Marijuana legalization proponents have long and loudly argued that legalizing marijuana would cause teen marijuana use to soar. Concerns have been high because data has shown that marijuana use in a teen’s developing brain can cause difficulty learning, diminished memory and other cognitive issues. The data from the two studies are believed to be the first to look at the issue since many states legalized and decriminalized marijuana, and proponents’ arguments are not borne out in the data.

“The survey shows marijuana use has not increased since legalization, with four of five high school students continuing to say they don’t use marijuana, even occasionally,” the Colorado health department said in a news release.

Mason Tvert, director of communications for the Marijuana Policy Project, said the data shows elected officials and voters in states that are considering marijuana proposals should be wary of claims that it will hurt teens.

“These statistics clearly debunk the theory that making marijuana legal for adults will result in more teen use,” Tvert said in a statement. “Levels of teen use in Colorado have not increased since it ended marijuana prohibition, and they are lower than the national average.”

Marijuana use among Colorado’s young people has received national attention since 2012, when voters made the state one of the first two to legalize adult marijuana possession. Colorado’s first recreational marijuana stores — which can sell to anyone over 21 years old — opened for business in 2014. The state has had large numbers of medical marijuana dispensaries, which sell to anyone with a state-approved medical marijuana card, since 2009.

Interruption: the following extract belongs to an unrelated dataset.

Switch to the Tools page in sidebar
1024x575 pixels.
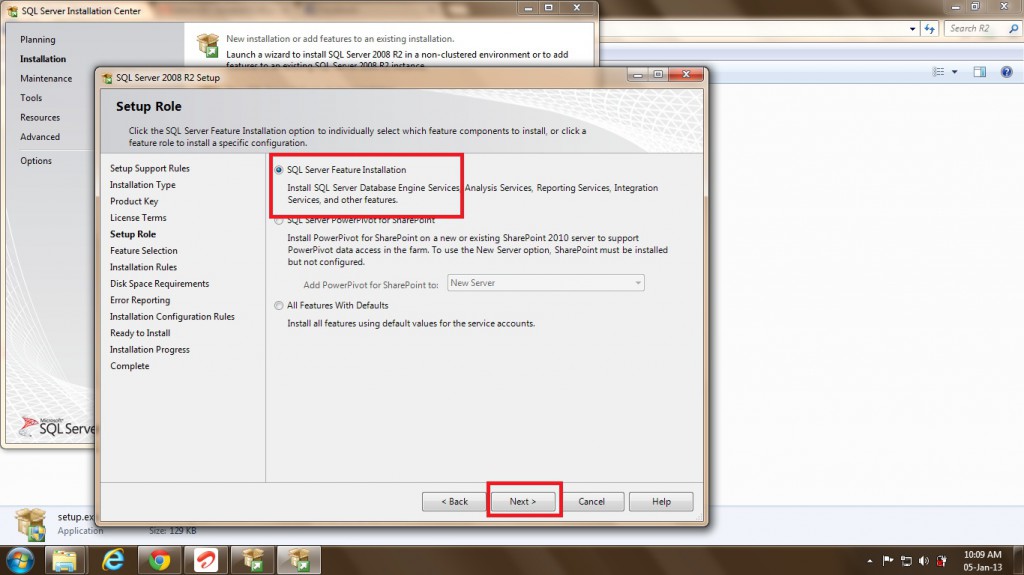(x=31, y=98)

For their national study, researchers at Washington University School of Medicine looked at data on drug usage collected from young people ages 12 to 17 during a 12-year span. They found the number of young people who became marijuana dependent or started having trouble in school and relationships dropped by 24 percent from 2002 to 2013.

The report published in the June 2016 issue of the Journal of the American Academy of Child & Adolescent Psychiatry, data also showed that behavioral issues such as selling drugs, fighting and crimes against property also decreased during the same period. When teens were asked if they had used marijuana in the previous year, fewer teens in 2013 affirmed use than their peers reported in 2002. The overall rate dropped by 10 percent.

The national study’s first author, Richard A. Grucza, associate professor of psychiatry, said the findings were unexpected.

“We were surprised to see substantial declines in marijuana use and abuse,” he told Eurekalert. “We don’t know how legalization is affecting young marijuana users, but it could be that many kids with behavioral problems are more likely to get treatment earlier in childhood, making them less likely to turn to pot during adolescence. But whatever is happening with these behavioral issues, it seems to be outweighing any effects of marijuana decriminalization.”

Smart Approaches to Marijuana, a group opposing legalization, argues that the most recent federal surveys show teen marijuana use rates in Colorado are among the highest in the country. But this latest survey, conducted by the state of Colorado, shows teen use rates are about average. Why the discrepancy?

It may be because Colorado’s latest survey examined a significantly larger number of Colorado students (17,000), than the federal survey, which polls fewer than 400 Colorado teenagers in a given year. That much larger sample could produce a more accurate estimate than the smaller numbers in the federal drug survey.

Legalization also may not be having much of an impact on teen marijuana use — young people say that marijuana is widely available.

Nationally, roughly 80 percent of 12th graders say pot is easy to get. The kids who want to smoke weed probably already are doing so — and legalization wouldn’t do much to change that or the numbers.